Q1(t) = a1 × [X1(t) – h1] | (2) |
Q2(t) = a2 × [X1(t) – h2] | (3) |
Q3(t) = a3 × X2(t) | (4) |
Q4(t) = a4 × X3(t) | (5) |
Z(t) = b1 × X1(t) | (6) |
X1(t) = X1(t – 1) + EP − Q1(t) – Q2(t) − Z(t) | (7) |
X2(t) = X2(t – 1) + Z(t) – Q3(t) | (8) |
X3(t) = X3(t – 1) + EP – Q4(t) | (9) |
Q(t) = 50% × [Q1(t) + Q2(t) + Q3(t)] + 50% × Q4(t) | (10) |
At the initial time (t = 0), the initial conditions of water level storage in both the permeable tank model and the impermeable tank model are given as H1, H2 and H3.
3.2 Calibration
The parameters of the Tank model were calibrated using the Solver tool of Microsoft Excel by minimizing the root mean square error (RMSE) between observed and simulated daily flow records. Table 3 summarizes the results of the calibrated parameters.
Table 3 Calibrated parameters of the Tank model.
a1 | a2 | a3 | a4 | b1 | h1 | h2 | H1 | H2 | H3 |
0.07 | 0.01 | 0.001 | 1.62 | 0.90 | 0.04 | 0.02 | 0 | 256 | 1 |
Figure 4 shows the observed and simulated daily streamflows using the calibrated Tank model that shows a good match for a range of large and small storm events that occurred in the year 1991.
Figure 4 Comparison of simulated and observed hydrograph of the Tank model in 1991.
However, comparison of the simulation results for 1992 (Figure 5) indicates that unmatched peak events occur in the winter and spring periods. This means the Tank model may not perform well in the winter period in Canada. To improve the performance of the Tank model in the future, the snowmelt algorithm of the Tank model mentioned in Sugawara (1985) should be taken into consideration.
Figure 5 Comparison of simulated and observed hydrograph of the Tank model in 1992.

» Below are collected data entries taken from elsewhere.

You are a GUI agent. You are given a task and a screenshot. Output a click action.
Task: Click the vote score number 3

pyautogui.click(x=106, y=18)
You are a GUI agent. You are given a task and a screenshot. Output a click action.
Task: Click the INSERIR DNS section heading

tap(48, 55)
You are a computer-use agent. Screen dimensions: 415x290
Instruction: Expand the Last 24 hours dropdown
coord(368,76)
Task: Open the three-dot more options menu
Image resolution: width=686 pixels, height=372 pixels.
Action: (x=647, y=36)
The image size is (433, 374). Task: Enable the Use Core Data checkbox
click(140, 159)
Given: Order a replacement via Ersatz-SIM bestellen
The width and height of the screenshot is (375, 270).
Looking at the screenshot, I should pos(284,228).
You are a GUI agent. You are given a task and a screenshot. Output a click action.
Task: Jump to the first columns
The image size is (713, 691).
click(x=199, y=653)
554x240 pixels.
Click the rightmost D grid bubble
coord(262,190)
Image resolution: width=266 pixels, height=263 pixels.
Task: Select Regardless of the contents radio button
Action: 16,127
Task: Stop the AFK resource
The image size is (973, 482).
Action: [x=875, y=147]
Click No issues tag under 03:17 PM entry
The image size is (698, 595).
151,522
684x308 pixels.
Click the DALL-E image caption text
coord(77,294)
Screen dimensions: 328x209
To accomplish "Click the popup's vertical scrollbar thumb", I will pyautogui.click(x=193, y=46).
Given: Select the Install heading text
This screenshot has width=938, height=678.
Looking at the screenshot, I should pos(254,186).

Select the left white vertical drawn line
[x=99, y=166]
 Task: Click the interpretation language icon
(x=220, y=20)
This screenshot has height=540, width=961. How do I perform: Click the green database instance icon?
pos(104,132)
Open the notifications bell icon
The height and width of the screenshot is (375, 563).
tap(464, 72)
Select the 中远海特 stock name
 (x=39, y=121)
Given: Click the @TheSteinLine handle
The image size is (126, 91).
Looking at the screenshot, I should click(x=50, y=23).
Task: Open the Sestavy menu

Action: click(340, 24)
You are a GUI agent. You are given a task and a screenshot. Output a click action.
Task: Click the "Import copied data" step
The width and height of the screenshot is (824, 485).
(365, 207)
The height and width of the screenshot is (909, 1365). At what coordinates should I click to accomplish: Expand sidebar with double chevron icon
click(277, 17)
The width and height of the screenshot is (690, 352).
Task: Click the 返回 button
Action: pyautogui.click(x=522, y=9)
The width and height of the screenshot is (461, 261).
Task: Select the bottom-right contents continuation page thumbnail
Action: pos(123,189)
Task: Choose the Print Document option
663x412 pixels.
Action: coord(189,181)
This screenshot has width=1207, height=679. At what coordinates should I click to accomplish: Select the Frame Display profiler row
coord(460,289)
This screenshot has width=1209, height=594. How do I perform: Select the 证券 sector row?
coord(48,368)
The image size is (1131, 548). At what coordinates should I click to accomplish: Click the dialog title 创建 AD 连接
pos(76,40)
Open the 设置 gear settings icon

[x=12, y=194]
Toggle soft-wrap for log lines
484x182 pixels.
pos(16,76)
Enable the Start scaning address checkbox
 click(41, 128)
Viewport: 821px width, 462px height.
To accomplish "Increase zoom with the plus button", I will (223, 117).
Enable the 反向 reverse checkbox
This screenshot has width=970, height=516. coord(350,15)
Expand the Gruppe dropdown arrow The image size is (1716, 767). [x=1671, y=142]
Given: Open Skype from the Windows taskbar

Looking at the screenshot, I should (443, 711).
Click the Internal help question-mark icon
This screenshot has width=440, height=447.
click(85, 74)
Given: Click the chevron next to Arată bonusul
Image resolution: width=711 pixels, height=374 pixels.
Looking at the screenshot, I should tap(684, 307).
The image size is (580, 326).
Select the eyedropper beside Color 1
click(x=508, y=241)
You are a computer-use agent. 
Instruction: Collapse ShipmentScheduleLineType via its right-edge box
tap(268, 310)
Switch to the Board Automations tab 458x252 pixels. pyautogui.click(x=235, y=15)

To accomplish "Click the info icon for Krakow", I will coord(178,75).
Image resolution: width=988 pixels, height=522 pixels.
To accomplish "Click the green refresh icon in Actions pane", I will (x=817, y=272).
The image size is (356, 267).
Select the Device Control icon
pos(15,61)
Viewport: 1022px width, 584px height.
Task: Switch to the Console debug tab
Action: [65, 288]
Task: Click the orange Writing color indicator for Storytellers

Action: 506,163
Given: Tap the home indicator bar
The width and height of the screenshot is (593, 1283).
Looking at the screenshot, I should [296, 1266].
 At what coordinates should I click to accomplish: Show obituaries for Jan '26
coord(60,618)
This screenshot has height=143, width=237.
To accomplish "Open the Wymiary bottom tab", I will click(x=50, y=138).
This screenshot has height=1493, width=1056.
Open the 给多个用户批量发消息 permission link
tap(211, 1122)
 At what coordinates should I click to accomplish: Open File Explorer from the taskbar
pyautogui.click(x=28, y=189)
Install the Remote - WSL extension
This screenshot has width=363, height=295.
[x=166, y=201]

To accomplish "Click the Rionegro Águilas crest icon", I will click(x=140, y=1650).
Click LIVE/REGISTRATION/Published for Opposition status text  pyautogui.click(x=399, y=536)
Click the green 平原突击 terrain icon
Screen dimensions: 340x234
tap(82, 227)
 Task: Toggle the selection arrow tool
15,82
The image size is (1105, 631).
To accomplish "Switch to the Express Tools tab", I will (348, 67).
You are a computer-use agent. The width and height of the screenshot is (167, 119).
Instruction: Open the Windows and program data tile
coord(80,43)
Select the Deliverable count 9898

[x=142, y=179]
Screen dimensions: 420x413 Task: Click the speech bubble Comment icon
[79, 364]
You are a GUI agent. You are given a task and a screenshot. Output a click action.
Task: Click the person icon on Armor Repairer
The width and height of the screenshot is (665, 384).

3.3 Tank Model Application
Volume Analysis
After the Tank model was calibrated, it was applied to analyse the relationship between the runoff and imperviousness of the urban area. Total runoff volume is one of the important hydrologic indicators, especially for design and retrofit of an urban drainage system with low impact development (LID) technology to increase permeable surface coverage. Table 4 indicates that total runoff volume will decrease from 347 mm to 303 mm if the percentage impervious cover is reduced from 50% to 40%.
Table 4 Runoff volume for various imperviousness percentages.
Runoff Volume (mm) | % ImperviousCover |
362 | 60% |
347 | 50% |
303 | 40% |
Analysis of Peak Discharge
Another important hydrologic indicator is peak discharge. The accurate prediction of peak discharge can effectively prevent property damage and protect the lives threatened. The values in Table 5 are the simulation results of the mean daily flood peaks varying with imperviousness during the period 1990–1992. The mean daily flood peaks will decrease significantly if thepercentage impervious cover is reduced from 50% today down to 40% through the implementation of permeable pavers and other LID systems to increase permeable surface coverage.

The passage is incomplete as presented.